--- START ---

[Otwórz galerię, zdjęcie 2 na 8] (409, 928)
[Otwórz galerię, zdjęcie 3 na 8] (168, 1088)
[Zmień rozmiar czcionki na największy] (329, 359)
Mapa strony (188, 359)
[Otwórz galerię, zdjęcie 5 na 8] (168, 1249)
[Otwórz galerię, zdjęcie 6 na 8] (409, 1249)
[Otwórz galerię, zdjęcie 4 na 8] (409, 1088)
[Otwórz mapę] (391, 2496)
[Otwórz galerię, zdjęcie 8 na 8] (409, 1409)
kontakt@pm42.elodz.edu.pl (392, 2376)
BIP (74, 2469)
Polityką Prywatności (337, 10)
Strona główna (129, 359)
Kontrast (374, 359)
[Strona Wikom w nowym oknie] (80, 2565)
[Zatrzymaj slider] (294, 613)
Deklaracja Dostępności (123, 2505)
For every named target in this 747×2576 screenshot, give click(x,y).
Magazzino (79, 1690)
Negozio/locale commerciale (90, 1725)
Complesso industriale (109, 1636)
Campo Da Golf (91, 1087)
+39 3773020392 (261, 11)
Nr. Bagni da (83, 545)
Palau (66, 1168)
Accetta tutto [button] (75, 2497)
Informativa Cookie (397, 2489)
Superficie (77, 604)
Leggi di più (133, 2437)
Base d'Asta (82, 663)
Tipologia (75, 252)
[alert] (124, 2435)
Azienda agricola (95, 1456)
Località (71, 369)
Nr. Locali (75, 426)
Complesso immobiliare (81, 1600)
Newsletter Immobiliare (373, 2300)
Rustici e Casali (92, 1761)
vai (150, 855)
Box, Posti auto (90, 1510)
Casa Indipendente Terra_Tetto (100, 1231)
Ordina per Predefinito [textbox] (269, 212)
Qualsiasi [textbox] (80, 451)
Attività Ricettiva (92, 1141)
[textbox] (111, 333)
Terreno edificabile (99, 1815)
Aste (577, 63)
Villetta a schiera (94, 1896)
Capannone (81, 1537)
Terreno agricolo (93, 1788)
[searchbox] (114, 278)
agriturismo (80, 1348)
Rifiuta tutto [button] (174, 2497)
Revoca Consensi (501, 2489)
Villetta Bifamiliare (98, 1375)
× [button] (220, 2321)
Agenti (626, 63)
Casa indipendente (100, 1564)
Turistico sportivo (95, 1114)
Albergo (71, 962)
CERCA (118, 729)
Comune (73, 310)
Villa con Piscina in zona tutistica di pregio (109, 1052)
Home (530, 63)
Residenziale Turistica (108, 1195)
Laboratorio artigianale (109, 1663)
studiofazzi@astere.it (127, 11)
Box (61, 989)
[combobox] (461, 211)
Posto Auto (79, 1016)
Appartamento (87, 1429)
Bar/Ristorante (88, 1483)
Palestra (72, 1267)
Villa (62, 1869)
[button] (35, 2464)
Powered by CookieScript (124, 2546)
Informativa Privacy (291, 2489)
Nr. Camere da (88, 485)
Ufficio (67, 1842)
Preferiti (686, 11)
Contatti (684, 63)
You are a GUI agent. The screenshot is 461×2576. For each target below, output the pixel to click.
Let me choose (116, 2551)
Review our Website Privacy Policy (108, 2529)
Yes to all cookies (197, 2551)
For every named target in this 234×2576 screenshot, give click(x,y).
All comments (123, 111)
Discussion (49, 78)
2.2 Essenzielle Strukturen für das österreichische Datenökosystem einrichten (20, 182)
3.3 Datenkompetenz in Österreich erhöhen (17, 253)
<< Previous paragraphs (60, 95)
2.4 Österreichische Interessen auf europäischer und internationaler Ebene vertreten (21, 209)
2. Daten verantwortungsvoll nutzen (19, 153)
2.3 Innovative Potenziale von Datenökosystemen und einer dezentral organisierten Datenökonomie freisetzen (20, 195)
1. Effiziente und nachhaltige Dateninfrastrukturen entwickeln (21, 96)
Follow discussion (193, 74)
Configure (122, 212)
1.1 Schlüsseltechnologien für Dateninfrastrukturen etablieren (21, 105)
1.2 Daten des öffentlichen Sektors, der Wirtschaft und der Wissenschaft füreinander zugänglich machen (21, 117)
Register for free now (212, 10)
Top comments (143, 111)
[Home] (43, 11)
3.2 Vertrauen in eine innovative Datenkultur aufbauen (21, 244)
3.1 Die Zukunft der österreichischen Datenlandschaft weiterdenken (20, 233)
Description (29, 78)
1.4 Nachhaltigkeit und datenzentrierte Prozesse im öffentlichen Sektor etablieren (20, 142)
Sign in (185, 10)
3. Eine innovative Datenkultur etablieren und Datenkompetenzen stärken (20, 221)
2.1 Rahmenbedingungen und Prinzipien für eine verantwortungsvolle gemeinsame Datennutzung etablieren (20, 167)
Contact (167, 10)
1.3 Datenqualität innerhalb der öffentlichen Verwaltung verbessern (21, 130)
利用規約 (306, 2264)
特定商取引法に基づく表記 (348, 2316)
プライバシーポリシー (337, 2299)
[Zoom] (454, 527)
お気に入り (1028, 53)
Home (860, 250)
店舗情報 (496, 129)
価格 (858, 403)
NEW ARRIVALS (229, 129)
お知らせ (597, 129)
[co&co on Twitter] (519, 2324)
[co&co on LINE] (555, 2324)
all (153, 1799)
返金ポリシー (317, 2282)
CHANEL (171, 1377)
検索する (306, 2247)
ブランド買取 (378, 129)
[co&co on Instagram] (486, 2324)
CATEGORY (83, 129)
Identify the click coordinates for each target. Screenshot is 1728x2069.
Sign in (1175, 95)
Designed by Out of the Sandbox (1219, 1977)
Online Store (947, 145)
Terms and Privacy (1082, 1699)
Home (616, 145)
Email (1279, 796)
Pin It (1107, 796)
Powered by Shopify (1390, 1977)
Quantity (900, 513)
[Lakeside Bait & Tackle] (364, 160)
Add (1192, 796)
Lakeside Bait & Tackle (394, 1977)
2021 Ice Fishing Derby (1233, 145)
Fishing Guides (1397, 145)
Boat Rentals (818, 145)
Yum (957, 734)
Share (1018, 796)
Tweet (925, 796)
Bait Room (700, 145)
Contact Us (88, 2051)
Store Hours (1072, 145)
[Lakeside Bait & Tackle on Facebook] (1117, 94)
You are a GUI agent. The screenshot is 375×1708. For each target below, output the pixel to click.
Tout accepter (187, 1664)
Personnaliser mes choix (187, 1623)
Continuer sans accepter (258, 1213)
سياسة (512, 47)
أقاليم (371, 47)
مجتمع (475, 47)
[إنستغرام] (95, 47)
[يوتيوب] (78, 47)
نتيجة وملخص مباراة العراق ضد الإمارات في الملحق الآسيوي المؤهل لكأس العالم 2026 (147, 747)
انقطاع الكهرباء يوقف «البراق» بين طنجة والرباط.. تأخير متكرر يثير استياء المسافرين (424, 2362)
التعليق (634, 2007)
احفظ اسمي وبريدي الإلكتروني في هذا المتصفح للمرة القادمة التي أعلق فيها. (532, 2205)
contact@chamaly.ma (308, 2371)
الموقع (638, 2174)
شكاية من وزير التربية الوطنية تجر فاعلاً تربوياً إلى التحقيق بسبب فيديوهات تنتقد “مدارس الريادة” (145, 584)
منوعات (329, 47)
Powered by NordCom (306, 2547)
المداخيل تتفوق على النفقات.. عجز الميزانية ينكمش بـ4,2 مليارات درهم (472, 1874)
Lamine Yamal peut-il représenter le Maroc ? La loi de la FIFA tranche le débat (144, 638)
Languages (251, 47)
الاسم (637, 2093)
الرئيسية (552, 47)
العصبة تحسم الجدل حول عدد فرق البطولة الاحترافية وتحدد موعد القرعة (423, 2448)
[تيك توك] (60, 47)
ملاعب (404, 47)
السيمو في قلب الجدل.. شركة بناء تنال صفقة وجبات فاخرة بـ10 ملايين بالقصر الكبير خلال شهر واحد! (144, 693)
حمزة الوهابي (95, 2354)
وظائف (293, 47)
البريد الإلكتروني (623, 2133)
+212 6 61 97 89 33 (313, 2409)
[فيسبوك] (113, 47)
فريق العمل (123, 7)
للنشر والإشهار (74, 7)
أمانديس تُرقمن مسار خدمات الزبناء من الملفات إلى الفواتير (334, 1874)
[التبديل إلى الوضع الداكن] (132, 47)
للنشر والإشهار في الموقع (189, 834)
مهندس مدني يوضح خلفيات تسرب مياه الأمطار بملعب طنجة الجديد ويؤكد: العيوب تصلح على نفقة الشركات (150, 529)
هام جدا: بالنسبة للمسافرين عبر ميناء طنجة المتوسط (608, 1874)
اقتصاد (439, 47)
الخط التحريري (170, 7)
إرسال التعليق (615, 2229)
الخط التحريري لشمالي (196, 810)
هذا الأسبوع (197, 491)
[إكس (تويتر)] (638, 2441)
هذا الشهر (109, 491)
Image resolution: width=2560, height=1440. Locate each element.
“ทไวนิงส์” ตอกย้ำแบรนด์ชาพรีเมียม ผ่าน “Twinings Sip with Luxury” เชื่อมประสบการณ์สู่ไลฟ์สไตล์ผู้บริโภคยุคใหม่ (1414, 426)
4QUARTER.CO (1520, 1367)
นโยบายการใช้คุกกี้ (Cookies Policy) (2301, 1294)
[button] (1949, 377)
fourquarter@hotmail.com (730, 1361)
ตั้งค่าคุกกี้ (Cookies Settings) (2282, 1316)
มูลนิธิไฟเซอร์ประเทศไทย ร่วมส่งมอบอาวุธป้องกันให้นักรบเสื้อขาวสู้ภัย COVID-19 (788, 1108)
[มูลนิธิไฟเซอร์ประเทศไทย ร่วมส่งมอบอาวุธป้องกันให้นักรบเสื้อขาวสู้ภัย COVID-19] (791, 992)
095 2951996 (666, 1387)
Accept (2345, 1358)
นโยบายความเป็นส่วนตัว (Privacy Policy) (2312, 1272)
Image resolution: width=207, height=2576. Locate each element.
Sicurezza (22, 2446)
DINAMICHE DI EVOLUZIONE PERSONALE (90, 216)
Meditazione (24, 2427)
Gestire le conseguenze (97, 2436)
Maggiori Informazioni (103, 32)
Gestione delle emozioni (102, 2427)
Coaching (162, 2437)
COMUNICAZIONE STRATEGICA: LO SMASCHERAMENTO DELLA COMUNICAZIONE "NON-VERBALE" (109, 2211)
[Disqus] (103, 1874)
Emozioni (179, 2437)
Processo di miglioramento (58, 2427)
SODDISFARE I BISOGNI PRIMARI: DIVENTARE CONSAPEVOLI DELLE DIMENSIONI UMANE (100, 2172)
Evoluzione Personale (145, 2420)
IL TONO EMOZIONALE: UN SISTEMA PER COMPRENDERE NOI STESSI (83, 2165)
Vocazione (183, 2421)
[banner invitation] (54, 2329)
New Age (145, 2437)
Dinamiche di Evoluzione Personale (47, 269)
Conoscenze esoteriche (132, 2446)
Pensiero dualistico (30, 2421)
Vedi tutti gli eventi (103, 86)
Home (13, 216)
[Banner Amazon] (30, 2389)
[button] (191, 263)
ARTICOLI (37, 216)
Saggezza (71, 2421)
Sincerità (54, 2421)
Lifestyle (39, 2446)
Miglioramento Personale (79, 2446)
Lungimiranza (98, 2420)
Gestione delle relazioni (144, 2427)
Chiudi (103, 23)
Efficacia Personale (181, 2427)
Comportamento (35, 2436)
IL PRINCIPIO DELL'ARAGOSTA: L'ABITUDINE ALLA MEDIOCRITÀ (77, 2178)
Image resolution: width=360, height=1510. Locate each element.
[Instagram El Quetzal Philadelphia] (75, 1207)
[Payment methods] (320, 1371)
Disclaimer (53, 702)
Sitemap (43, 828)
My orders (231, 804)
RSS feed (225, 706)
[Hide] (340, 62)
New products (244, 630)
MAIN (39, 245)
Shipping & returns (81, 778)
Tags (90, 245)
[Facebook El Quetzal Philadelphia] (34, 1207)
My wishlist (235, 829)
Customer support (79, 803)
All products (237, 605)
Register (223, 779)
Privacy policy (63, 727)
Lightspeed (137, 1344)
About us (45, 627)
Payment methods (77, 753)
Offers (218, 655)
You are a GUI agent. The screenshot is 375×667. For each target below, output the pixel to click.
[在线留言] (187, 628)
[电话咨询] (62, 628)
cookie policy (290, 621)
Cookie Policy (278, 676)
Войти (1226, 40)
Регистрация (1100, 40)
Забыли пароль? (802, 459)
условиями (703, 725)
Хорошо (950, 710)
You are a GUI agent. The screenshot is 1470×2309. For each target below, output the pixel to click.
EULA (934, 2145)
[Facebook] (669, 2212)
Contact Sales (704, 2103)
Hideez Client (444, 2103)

--- END ---

**EXERCISE DIRECTIONS**
Give the count of lines in the listing that hold the word "named", with no other text.

**RESULT**
2